Así rezaba la letra del aria de La pasión según San Mateo que Fukaeri había cantado la otra vez. Como a Tengo le había gustado, al día siguiente volvió a escucharla en un disco y leyó la traducción de la letra. Era el aria extraída de «Ungido en Betania», al comienzo de la Pasión. Cuando Jesús visitó la casa del leproso en el pueblo de Betania, una mujer derramó un caro perfume sobre la cabeza del Mesías. Los discípulos que lo rodeaban le reprocharon aquel derroche absurdo. Le dijeron que si lo vendía podría donar el dinero a los pobres. Pero Jesús contuvo a los indignados discípulos diciéndoles: «¡Basta! Esta mujer ha realizado una buena obra. Me ha preparado para mi sepultura».

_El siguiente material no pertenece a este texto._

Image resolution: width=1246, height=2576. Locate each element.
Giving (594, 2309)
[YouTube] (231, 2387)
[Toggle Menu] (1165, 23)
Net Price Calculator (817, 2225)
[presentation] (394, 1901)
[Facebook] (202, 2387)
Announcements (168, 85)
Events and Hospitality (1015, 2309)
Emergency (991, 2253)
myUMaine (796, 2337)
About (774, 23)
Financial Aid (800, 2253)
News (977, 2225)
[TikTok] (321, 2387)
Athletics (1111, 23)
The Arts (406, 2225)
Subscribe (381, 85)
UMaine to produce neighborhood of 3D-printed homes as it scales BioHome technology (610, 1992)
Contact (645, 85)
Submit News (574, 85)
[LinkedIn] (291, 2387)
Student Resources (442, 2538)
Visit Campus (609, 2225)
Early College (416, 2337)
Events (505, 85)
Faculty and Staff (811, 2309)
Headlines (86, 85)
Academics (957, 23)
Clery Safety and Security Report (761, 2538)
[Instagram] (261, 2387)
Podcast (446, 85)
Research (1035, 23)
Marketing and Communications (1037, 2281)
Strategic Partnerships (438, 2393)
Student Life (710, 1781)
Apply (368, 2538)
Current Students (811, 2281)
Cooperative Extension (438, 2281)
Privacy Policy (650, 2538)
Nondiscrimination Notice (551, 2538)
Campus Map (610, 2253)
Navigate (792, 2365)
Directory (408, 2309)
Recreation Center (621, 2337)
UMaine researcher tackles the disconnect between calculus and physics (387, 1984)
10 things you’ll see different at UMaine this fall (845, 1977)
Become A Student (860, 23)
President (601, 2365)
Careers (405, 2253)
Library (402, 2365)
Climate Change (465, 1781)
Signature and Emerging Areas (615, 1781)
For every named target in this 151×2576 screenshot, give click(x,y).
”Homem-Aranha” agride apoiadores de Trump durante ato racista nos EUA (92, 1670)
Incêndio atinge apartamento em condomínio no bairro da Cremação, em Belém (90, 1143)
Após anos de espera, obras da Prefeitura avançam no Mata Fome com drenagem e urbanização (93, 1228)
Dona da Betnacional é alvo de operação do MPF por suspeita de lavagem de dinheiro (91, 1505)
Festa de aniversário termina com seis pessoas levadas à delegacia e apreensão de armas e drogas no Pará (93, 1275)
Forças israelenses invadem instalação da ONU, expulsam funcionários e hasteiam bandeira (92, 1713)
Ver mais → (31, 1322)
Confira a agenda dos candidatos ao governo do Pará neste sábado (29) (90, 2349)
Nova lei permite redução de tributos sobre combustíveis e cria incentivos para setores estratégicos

La mujer lo sabía. Sabía que Jesús había de morir al cabo de poco tiempo. Por eso no pudo evitar derramar por su cuerpo aquel preciado bálsamo, como si lo ungiera con sus propias lágrimas. Jesús también lo sabía. Sabía que pronto debía recorrer el camino de la muerte. Él dijo: «En verdad os digo que en cualquier lugar del mundo donde sea predicado este Evangelio se alabará lo que ella acaba de hacer».
Ellos no pudieron cambiar el futuro, naturalmente.
Tengo volvió a cerrar los ojos, respiró hondo y ordenó las palabras en su mente. Cambió el orden para que la imagen fuera más clara. Precisó el ritmo.
Ondeó silenciosamente los diez dedos en el aire, como Vladimir Horowitz delante de las ochenta y ocho teclas de un piano novísimo. Luego comenzó a teclear con resolución los caracteres del ordenador.
Describió el paisaje de un mundo en cuyo cielo se perfilaban al atardecer, por Oriente, dos lunas. Las gentes que allí vivían. El tiempo que transcurría.
«En verdad os digo que en cualquier lugar del mundo donde sea predicado este Evangelio, se alabará lo que ella acaba de hacer».